- **WHAT YOU HAVE TO DO**
Rewrite the listing from its start through the line containing "(1162, 320).", swapping "location" for "position" and keeping everything else the same. Leave out the pictures.
━━━━━ MATERIAL SUPPLIED
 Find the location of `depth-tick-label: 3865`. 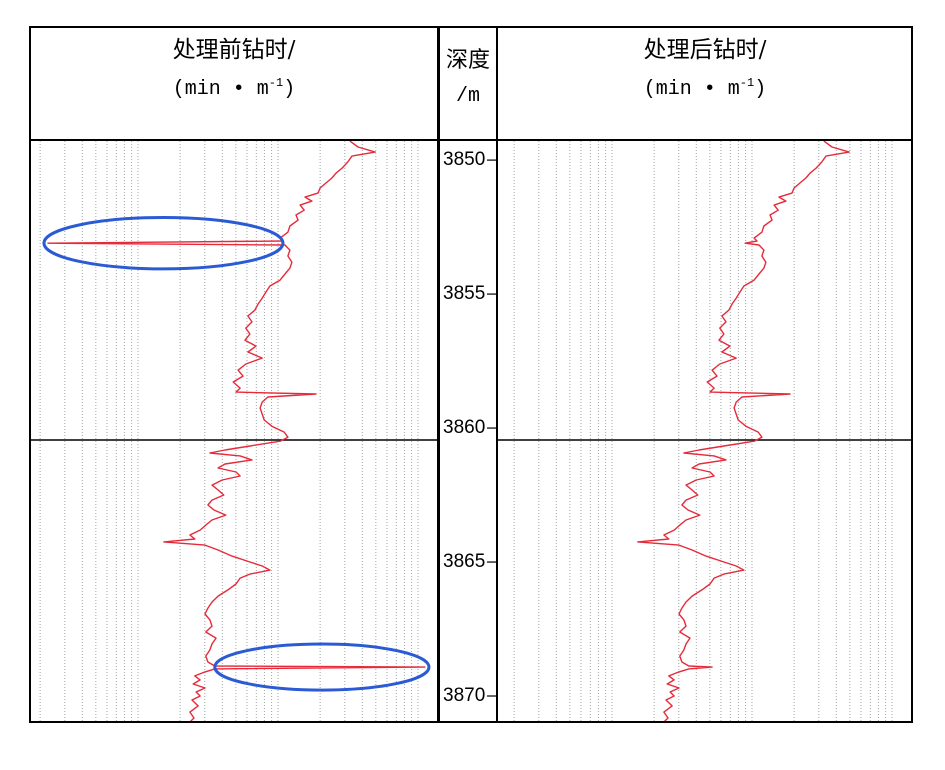

depth-tick-label: 3865 is located at coordinates (464, 562).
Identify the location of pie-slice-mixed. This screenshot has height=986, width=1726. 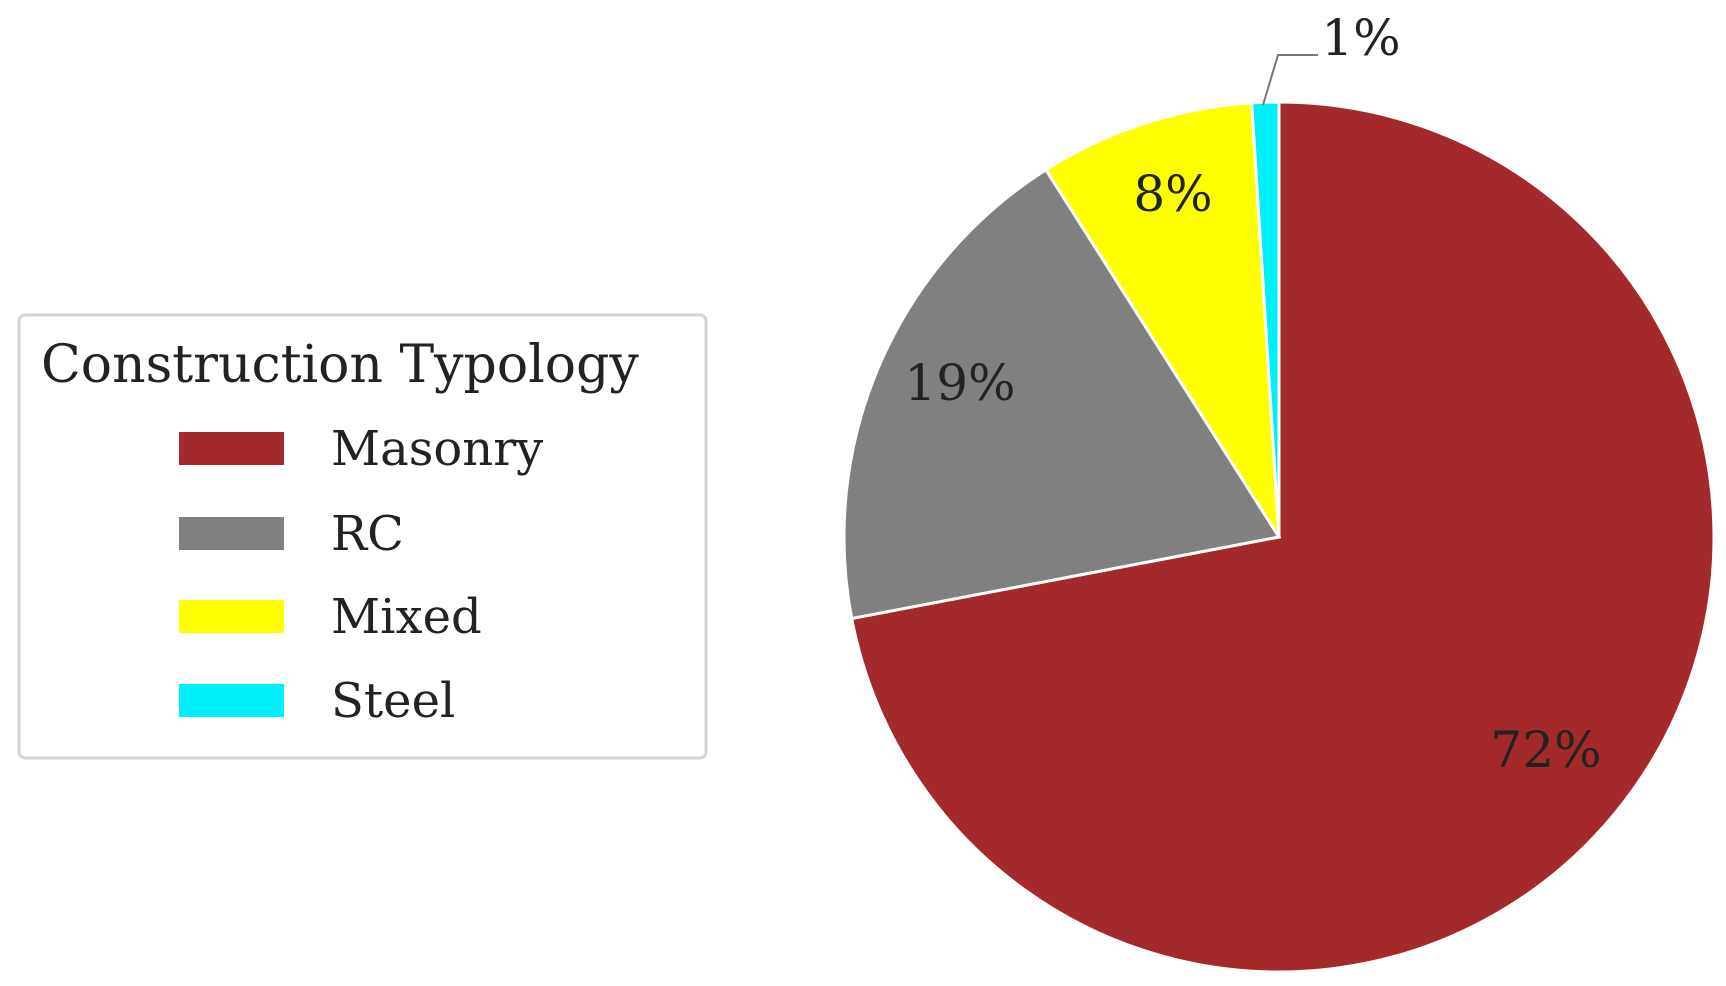
(1162, 320).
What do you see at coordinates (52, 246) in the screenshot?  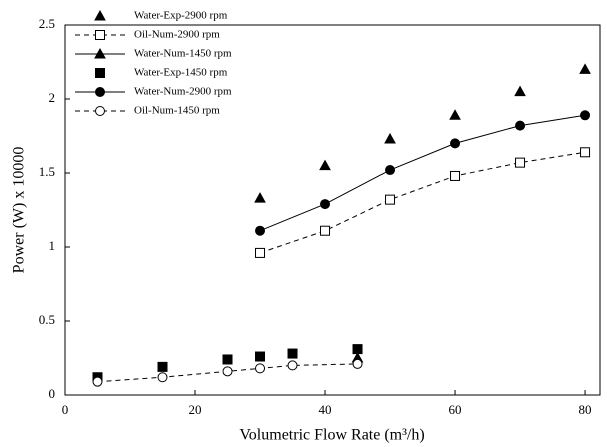 I see `y-tick-label: 1` at bounding box center [52, 246].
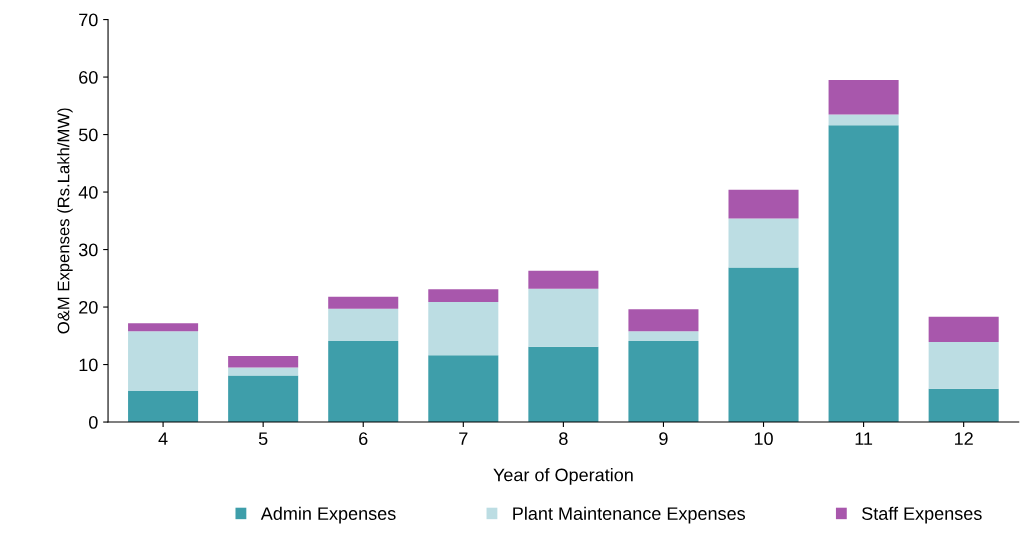 The height and width of the screenshot is (559, 1029). Describe the element at coordinates (88, 78) in the screenshot. I see `y-tick-label: 60` at that location.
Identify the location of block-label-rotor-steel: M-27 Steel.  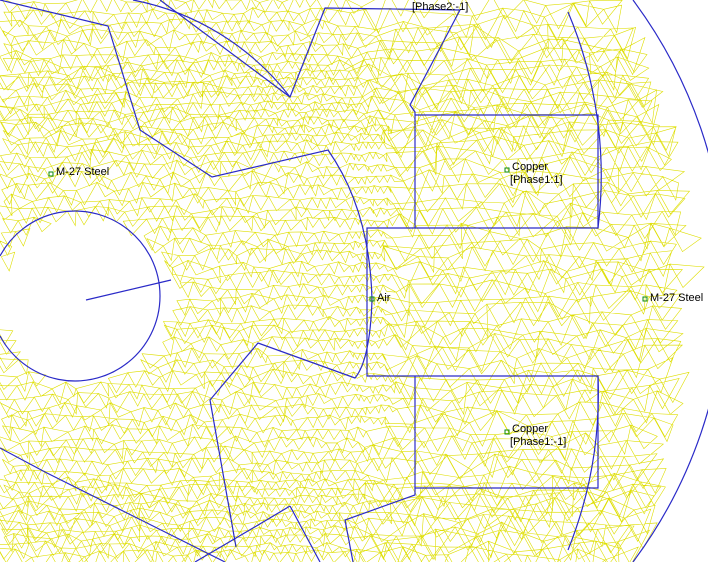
━━━━━━━━━━
- **RESPONSE FOR THIS EXERCISE**
 Find the position of `depth-tick-label: 3865`. 

depth-tick-label: 3865 is located at coordinates (464, 562).
Identify the position of pie-slice-mixed. This screenshot has height=986, width=1726. 
(1162, 320).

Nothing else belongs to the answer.